Word for word, retype the lines from the one containing "Click the Save board icon" to the last line of the data below, both ends included.
Segment Start: DATA
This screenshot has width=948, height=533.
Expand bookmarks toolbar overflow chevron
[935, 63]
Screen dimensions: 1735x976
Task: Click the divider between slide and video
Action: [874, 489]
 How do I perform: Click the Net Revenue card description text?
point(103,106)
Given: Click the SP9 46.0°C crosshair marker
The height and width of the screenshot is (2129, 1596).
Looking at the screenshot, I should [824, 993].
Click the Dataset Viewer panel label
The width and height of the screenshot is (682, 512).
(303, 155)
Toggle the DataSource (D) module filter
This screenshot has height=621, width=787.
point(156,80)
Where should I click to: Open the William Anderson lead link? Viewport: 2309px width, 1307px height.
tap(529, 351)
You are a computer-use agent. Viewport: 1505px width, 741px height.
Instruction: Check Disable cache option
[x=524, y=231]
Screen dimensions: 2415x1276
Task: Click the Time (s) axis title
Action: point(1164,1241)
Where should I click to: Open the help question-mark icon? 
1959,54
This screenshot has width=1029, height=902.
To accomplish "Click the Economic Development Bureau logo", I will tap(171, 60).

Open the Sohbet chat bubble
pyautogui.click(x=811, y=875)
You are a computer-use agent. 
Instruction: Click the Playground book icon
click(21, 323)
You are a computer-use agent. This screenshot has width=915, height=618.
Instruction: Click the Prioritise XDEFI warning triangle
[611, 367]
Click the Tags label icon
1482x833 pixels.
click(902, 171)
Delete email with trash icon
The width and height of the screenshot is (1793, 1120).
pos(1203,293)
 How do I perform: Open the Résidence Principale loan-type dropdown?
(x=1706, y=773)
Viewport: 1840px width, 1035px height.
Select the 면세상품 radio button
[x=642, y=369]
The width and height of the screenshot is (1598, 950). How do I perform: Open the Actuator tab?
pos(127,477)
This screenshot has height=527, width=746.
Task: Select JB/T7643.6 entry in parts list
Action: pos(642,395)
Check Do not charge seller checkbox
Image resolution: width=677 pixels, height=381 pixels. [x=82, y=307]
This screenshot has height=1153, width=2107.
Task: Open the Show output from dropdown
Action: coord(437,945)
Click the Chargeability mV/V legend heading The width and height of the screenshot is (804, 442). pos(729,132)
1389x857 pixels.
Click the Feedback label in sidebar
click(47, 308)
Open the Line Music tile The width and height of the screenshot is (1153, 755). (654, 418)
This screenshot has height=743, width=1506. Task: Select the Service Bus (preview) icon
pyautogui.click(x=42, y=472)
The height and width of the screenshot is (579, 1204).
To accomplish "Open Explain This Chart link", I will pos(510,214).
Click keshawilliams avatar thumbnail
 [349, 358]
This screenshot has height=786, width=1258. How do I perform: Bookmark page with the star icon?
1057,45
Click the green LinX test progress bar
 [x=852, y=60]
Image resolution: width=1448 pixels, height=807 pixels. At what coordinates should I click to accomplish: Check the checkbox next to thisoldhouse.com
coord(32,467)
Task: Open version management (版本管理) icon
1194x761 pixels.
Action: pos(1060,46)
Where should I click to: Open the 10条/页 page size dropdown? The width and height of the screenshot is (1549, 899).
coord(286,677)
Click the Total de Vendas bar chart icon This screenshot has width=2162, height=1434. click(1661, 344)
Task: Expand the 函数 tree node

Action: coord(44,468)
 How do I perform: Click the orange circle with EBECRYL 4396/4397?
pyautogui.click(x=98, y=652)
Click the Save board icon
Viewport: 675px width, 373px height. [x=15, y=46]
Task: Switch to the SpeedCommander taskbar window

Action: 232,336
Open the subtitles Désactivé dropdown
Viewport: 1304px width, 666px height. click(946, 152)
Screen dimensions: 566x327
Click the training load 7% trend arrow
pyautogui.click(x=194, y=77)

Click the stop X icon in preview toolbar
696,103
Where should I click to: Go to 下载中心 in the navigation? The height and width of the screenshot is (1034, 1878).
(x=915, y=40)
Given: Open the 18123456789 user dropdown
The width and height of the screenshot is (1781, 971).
Segment End: DATA
(ANSWER BELOW)
Click the Save board icon
Viewport: 675px width, 373px height. [x=15, y=46]
Task: Switch to the SpeedCommander taskbar window

Action: 232,336
Open the subtitles Désactivé dropdown
Viewport: 1304px width, 666px height. click(946, 152)
Screen dimensions: 566x327
Click the training load 7% trend arrow
pyautogui.click(x=194, y=77)

Click the stop X icon in preview toolbar
696,103
Where should I click to: Go to 下载中心 in the navigation? The height and width of the screenshot is (1034, 1878).
(x=915, y=40)
Given: Open the 18123456789 user dropdown
The width and height of the screenshot is (1781, 971).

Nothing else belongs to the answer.